+++ Supplied text
Hogan would kiss 24/7 if he had the chance. Liam has never once done this, so I have extreme opposites in my house.


----------



## NancyJ

What is the best way to keep them from licking?


----------



## goldengirls550

Aubrie licks only on her terms. She gives her kisses only on people's ears. :smooch:

Layla loves giving kisses. But she doesn't do it obsessively. She really goes crazy with kisses though when you blow in her face. :

I guess it depends more on the dog than the breed.


----------



## AquaClaraCanines

I have one that never does, except he licks my hands when I am closing his crate (he licks my fingers through the bar lol). My female licks my face if I let her, and sometimes my hand as she runs by! But not much, and NEVER anyone but us... I would never let my dog lick other people. That's just disgusting to me.


----------



## mygarnetboy

Shermy kisses adults on request and gets the kids all the time. I'm okay w/that though--I'd rather he lick the kids than nip them! And the usually love his kisses, although it annoys my toddler when she's crabby...


----------



## CindyZ

Bailey only kisses seldom. She never has kissed much.. not sure why. I didn't do any training in that area.
Bacardi..since she is only 11 wks. old, she will kiss once in awhile. And I encourage that with Kiss Kiss. and then kiss her. I do want her to kiss on command, so to speak. But she is not a wild licker either.
My lab mix was a kisser. No doubt about that. She kissed all the time. Your hands, your face. But only the family. Not strangers.


----------



## Sivin

Our would lick 24/7 if we let her! Our family just doesn't care for dogs licking people and we have mostly trained her out of it.


----------



## Jo Ellen

Daisy licks my feet, does that count? The only time she puts her face near mine is when she smells food :uhoh:


----------



## lgnutah

We have taught Brooks to "kiss" by treating when he does it. In general, he doesn't lick people that much.


----------



## Bogart'sMom

All Bogart licks are my hands it's funny sometimes he stops mid lick and it's like his tongue is stuck. It's very cute because his tongue is so BIG.
He very seldom licks my face which is fine with me.
He is a very affectionate dog he loves to cuddle with us. 
All the best,


----------



## Pudden

she never kisses. She'll sit close to you and lay her head in your lap or on your knee.


----------



## BIGDAWG

Nygel doesn't lick very much, but Oliver was a real slobber monster! He would lick your hand all day if you would let him. Gwen picked up a cute sign last week that reads "CAUTION Dog Can't Hold It's Licker!"


----------



## Sucker For Gold

Our Rusty was not a big kisser. He would usually give you one if you asked him, but if wasn't in the mood it wasn't going to happen. That always struck me as odd for a golden. I guess my own preconcieved notions are that all goldens would be big kissers.

Rusty did have a few kissing/licking patterns though:

REAL self initiated kisses only came in the morning when he thought it was time for you to get up. These were Rusty's "I love you" kisses, and they were quite different than other kisses.
++++++
* _Goal A_
In the thread on dogs licking, where does Aubrie give her kisses?
* _Goal B_
Turn the paragraph of the thread on dogs licking that begins "I have one that never does" into a short bulleted list that keeps its main facts.
* _Goal C_
Return everything in the thread on dogs licking from "He is a very" down to "on your knee.", copied word for word.
The material after this point is separate from the thread on dogs licking.
+++ Provided records
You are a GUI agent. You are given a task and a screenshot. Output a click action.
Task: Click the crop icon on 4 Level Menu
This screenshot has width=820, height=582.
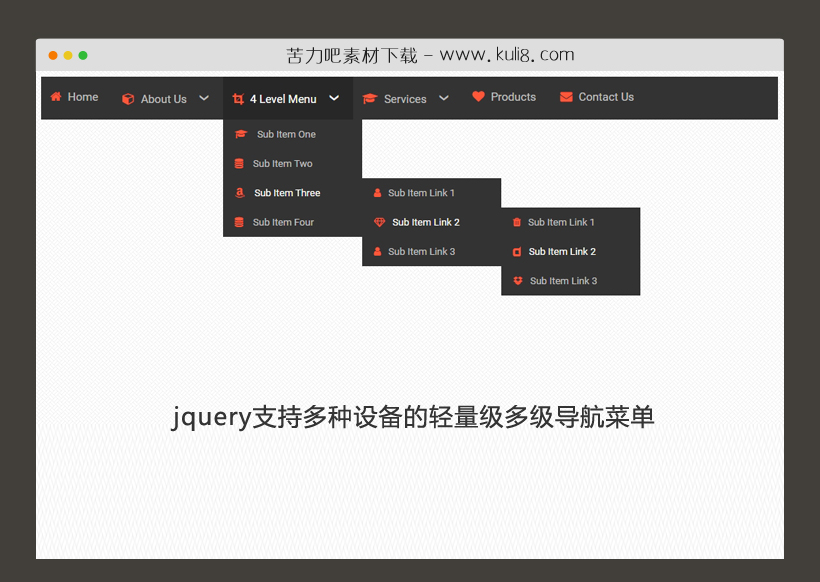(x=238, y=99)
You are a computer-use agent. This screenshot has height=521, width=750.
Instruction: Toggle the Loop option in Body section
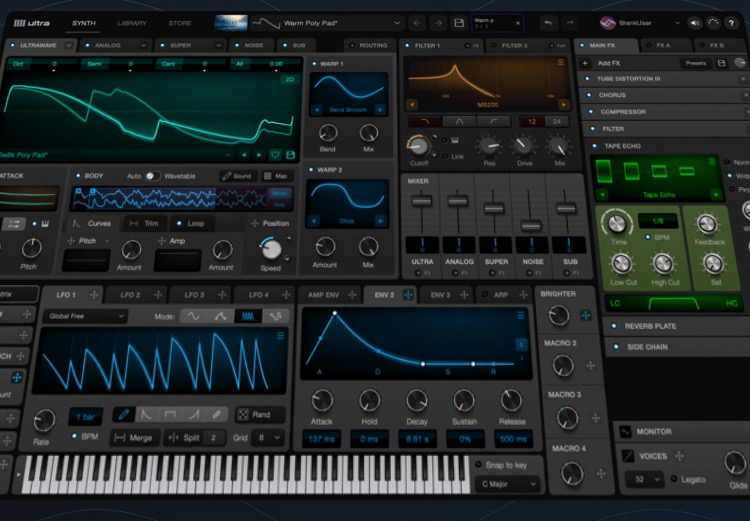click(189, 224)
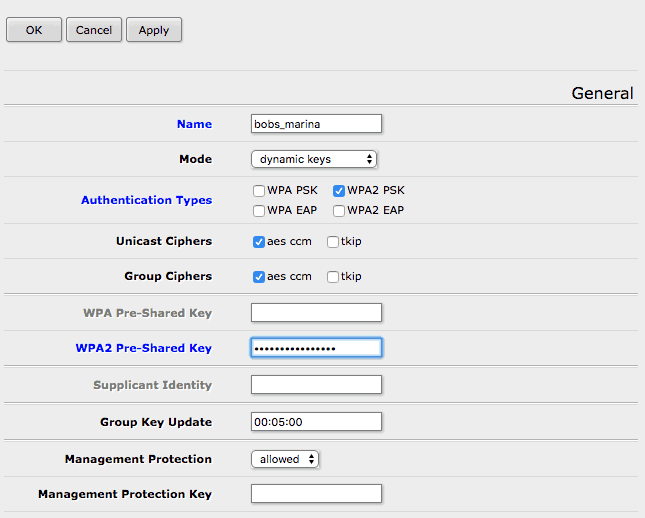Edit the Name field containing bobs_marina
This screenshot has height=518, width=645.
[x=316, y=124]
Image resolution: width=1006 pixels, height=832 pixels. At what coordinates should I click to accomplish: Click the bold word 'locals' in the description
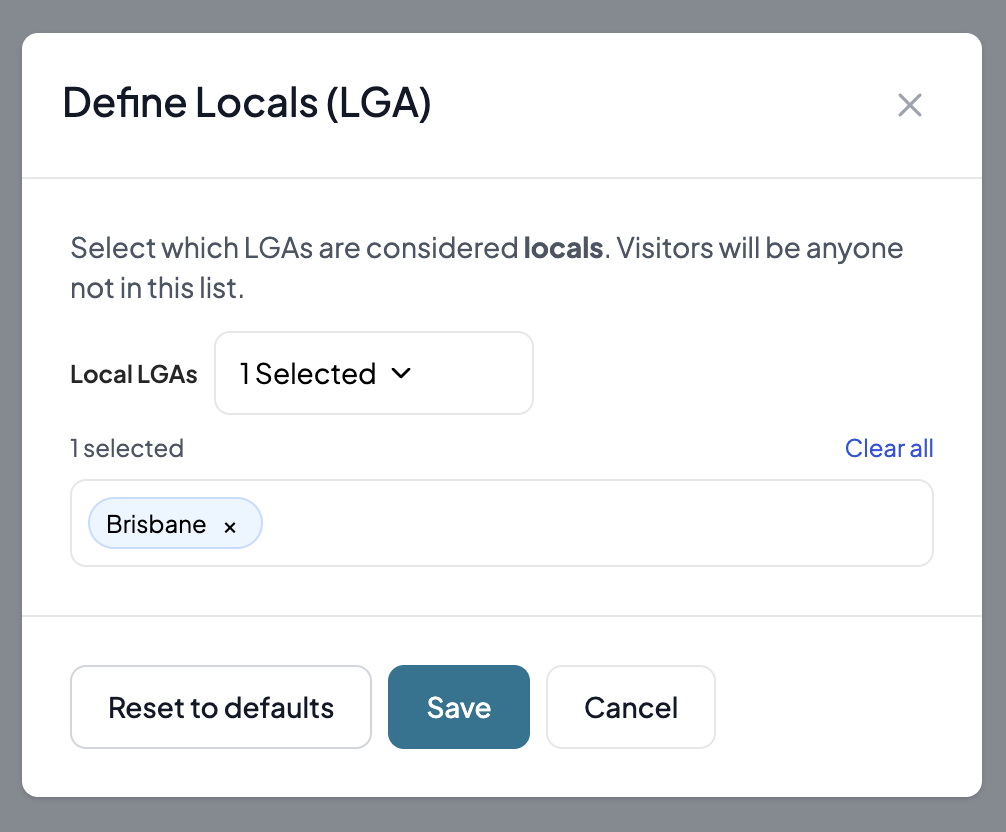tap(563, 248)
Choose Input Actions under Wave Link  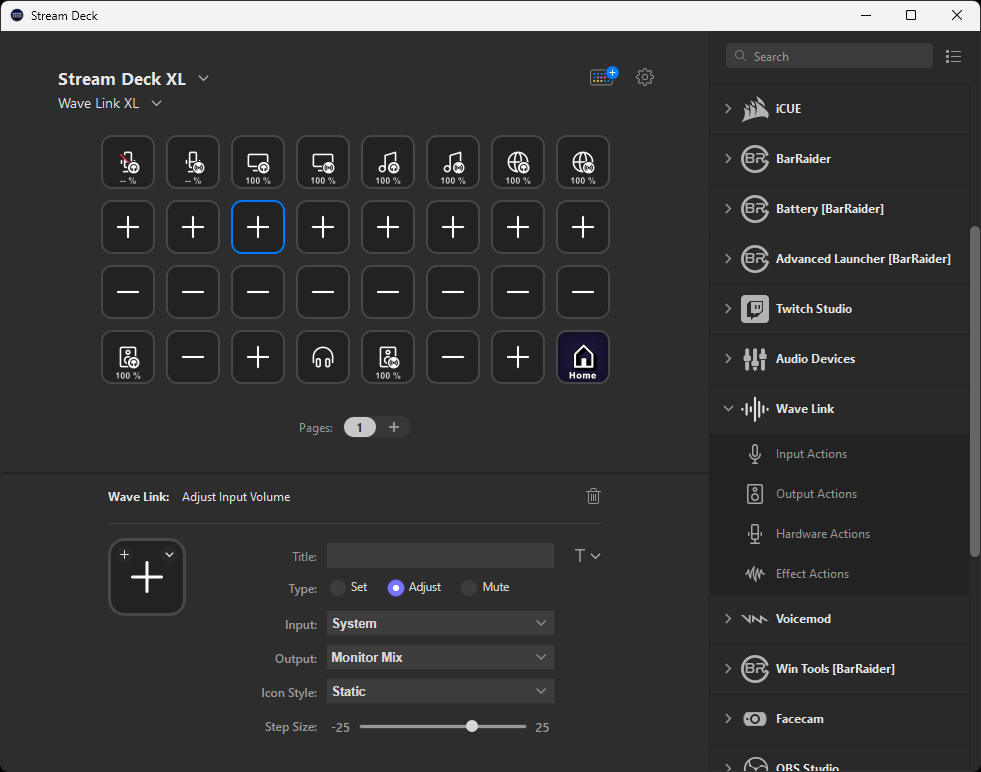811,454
++++++
+++ Provided records
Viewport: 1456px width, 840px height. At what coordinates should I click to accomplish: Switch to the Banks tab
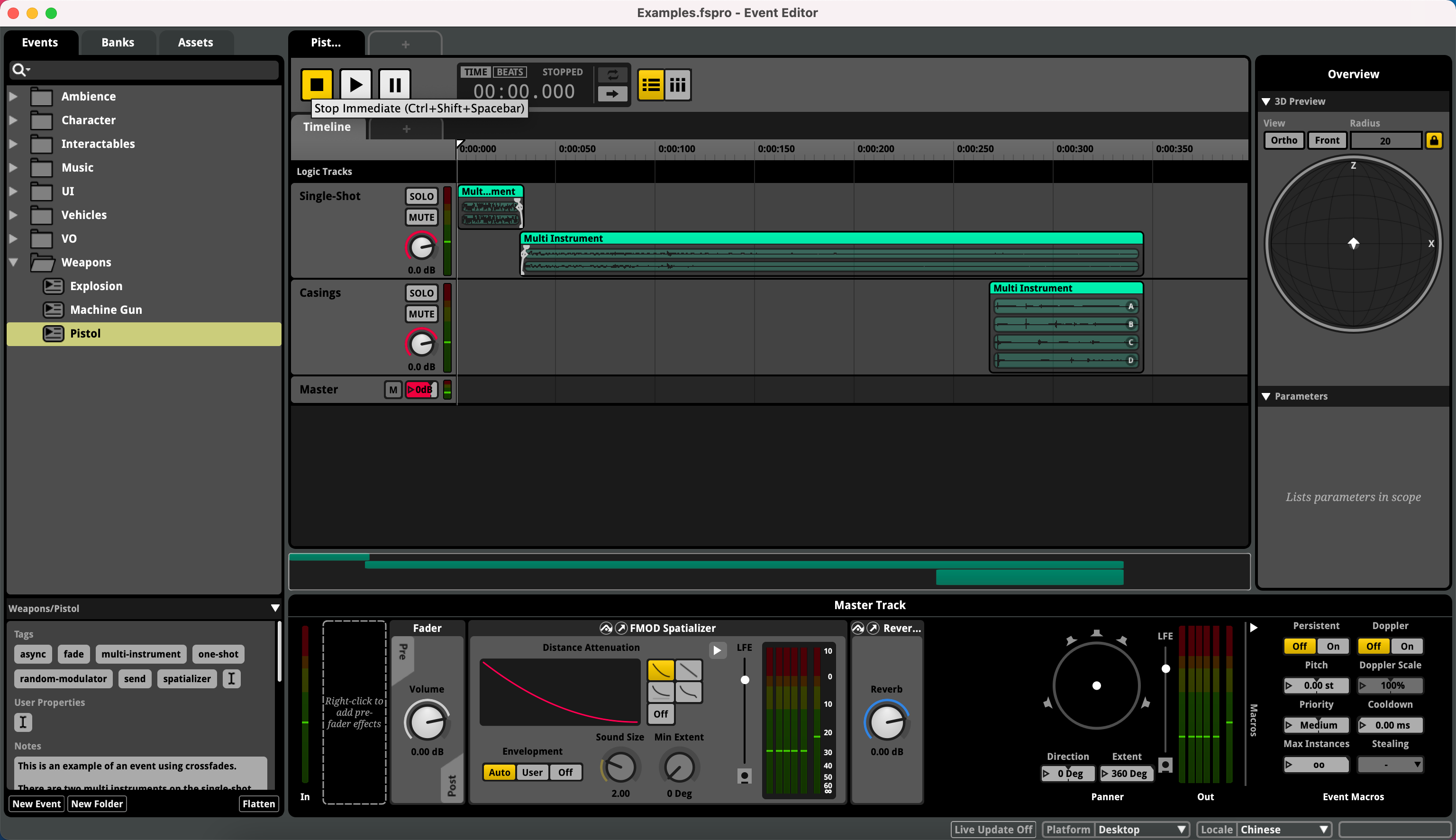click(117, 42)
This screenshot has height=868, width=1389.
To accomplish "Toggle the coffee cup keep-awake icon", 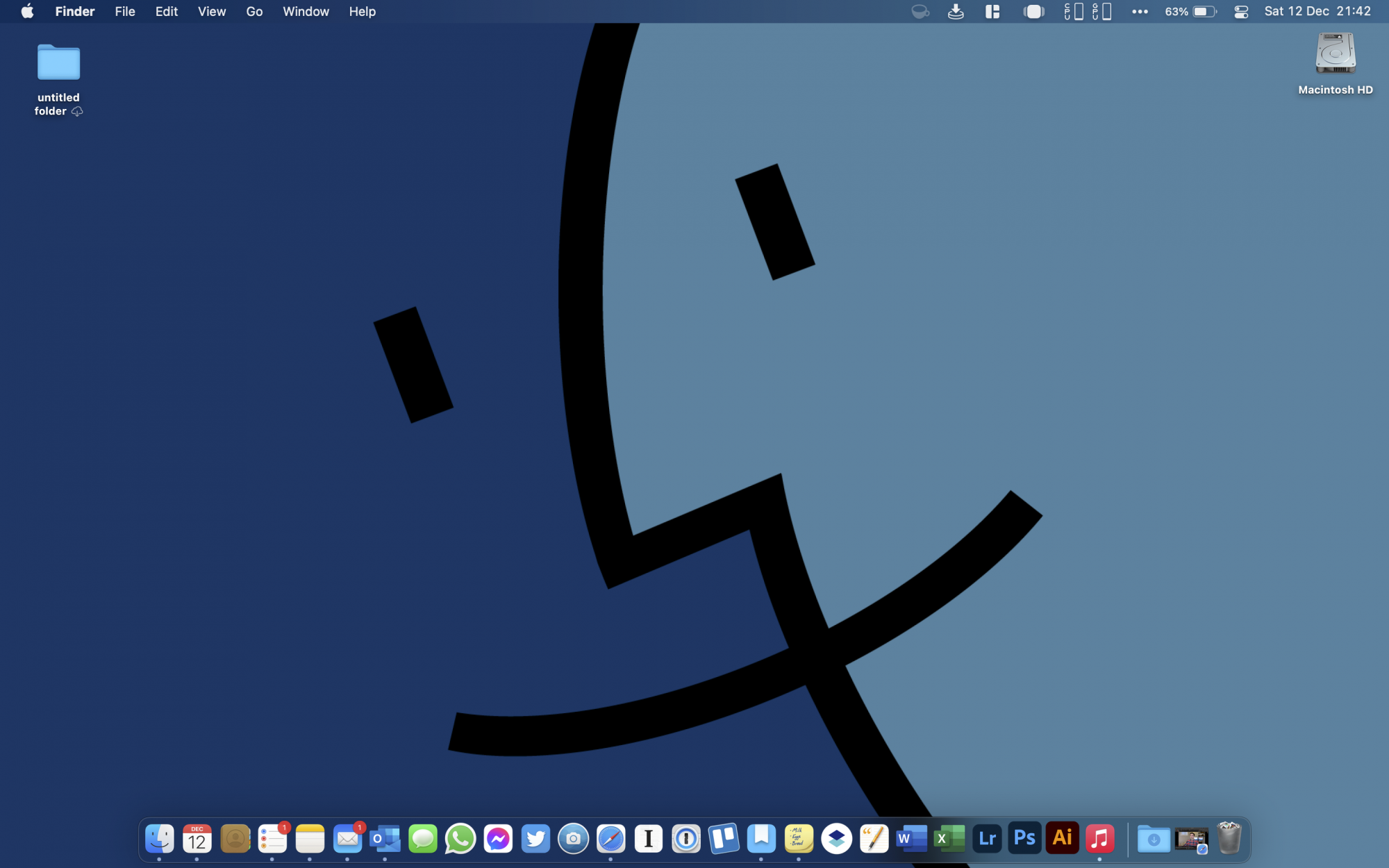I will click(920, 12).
++++++
* _Complete answer A_
Only on people's ears.

* _Complete answer B_
- One dog never licks, except for licking the poster's fingers through the bars while the crate is being closed.
- The female licks the poster's face if allowed, and sometimes a hand as she runs by, but not much.
- Neither licks anyone but the household, and the poster would never let a dog lick other people, finding it disgusting.

* _Complete answer C_
He is a very affectionate dog he loves to cuddle with us. 
All the best,


----------



## Pudden

she never kisses. She'll sit close to you and lay her head in your lap or on your knee.